**What is being asked**
Could you repeat the records below exactly as written?

Excerpts from a dataset:
- - - -

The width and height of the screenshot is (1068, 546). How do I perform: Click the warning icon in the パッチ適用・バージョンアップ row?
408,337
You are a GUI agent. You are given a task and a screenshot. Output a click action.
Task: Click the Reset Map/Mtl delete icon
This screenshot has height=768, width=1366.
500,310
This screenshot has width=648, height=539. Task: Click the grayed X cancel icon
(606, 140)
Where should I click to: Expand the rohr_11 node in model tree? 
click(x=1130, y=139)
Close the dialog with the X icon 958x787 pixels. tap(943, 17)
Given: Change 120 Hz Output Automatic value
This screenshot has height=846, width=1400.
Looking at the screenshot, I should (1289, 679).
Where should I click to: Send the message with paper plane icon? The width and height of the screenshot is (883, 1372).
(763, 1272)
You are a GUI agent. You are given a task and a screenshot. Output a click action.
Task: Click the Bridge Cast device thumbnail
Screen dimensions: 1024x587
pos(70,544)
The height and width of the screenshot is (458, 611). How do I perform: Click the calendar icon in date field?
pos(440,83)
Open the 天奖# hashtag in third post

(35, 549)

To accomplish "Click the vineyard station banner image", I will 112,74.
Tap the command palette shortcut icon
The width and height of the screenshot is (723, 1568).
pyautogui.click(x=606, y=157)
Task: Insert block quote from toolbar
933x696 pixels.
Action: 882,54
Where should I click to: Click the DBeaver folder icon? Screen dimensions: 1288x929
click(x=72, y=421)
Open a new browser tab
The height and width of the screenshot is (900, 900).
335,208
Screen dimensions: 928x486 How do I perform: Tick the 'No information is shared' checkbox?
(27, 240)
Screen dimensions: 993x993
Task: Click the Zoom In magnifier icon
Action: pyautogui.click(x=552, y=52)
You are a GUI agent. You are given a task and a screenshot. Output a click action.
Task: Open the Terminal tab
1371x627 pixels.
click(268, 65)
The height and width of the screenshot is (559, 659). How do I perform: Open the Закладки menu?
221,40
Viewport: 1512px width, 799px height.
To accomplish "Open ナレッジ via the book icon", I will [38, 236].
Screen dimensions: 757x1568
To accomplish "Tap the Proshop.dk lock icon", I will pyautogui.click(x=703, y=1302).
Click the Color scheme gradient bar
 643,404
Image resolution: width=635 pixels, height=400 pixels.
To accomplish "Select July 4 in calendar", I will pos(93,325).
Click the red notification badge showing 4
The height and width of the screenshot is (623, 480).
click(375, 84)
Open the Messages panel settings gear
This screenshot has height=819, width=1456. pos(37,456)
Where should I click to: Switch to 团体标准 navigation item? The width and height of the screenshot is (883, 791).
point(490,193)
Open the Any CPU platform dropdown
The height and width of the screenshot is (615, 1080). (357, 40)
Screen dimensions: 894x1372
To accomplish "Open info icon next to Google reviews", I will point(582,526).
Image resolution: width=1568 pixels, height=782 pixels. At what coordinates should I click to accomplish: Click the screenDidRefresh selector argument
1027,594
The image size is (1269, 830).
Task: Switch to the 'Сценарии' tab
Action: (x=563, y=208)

- - - -

**Finished exercise**
The width and height of the screenshot is (1068, 546). How do I perform: Click the warning icon in the パッチ適用・バージョンアップ row?
408,337
You are a GUI agent. You are given a task and a screenshot. Output a click action.
Task: Click the Reset Map/Mtl delete icon
This screenshot has height=768, width=1366.
500,310
This screenshot has width=648, height=539. Task: Click the grayed X cancel icon
(606, 140)
Where should I click to: Expand the rohr_11 node in model tree? 
click(x=1130, y=139)
Close the dialog with the X icon 958x787 pixels. tap(943, 17)
Given: Change 120 Hz Output Automatic value
This screenshot has height=846, width=1400.
Looking at the screenshot, I should (1289, 679).
Where should I click to: Send the message with paper plane icon? The width and height of the screenshot is (883, 1372).
(763, 1272)
You are a GUI agent. You are given a task and a screenshot. Output a click action.
Task: Click the Bridge Cast device thumbnail
Screen dimensions: 1024x587
pos(70,544)
The height and width of the screenshot is (458, 611). How do I perform: Click the calendar icon in date field?
pos(440,83)
Open the 天奖# hashtag in third post

(35, 549)

To accomplish "Click the vineyard station banner image", I will 112,74.
Tap the command palette shortcut icon
The width and height of the screenshot is (723, 1568).
pyautogui.click(x=606, y=157)
Task: Insert block quote from toolbar
933x696 pixels.
Action: 882,54
Where should I click to: Click the DBeaver folder icon? Screen dimensions: 1288x929
click(x=72, y=421)
Open a new browser tab
The height and width of the screenshot is (900, 900).
335,208
Screen dimensions: 928x486 How do I perform: Tick the 'No information is shared' checkbox?
(27, 240)
Screen dimensions: 993x993
Task: Click the Zoom In magnifier icon
Action: pyautogui.click(x=552, y=52)
You are a GUI agent. You are given a task and a screenshot. Output a click action.
Task: Open the Terminal tab
1371x627 pixels.
click(268, 65)
The height and width of the screenshot is (559, 659). How do I perform: Open the Закладки menu?
221,40
Viewport: 1512px width, 799px height.
To accomplish "Open ナレッジ via the book icon", I will [38, 236].
Screen dimensions: 757x1568
To accomplish "Tap the Proshop.dk lock icon", I will pyautogui.click(x=703, y=1302).
Click the Color scheme gradient bar
 643,404
Image resolution: width=635 pixels, height=400 pixels.
To accomplish "Select July 4 in calendar", I will pos(93,325).
Click the red notification badge showing 4
The height and width of the screenshot is (623, 480).
click(375, 84)
Open the Messages panel settings gear
This screenshot has height=819, width=1456. pos(37,456)
Where should I click to: Switch to 团体标准 navigation item? The width and height of the screenshot is (883, 791).
point(490,193)
Open the Any CPU platform dropdown
The height and width of the screenshot is (615, 1080). (357, 40)
Screen dimensions: 894x1372
To accomplish "Open info icon next to Google reviews", I will point(582,526).
Image resolution: width=1568 pixels, height=782 pixels. At what coordinates should I click to accomplish: Click the screenDidRefresh selector argument
1027,594
The image size is (1269, 830).
Task: Switch to the 'Сценарии' tab
Action: (x=563, y=208)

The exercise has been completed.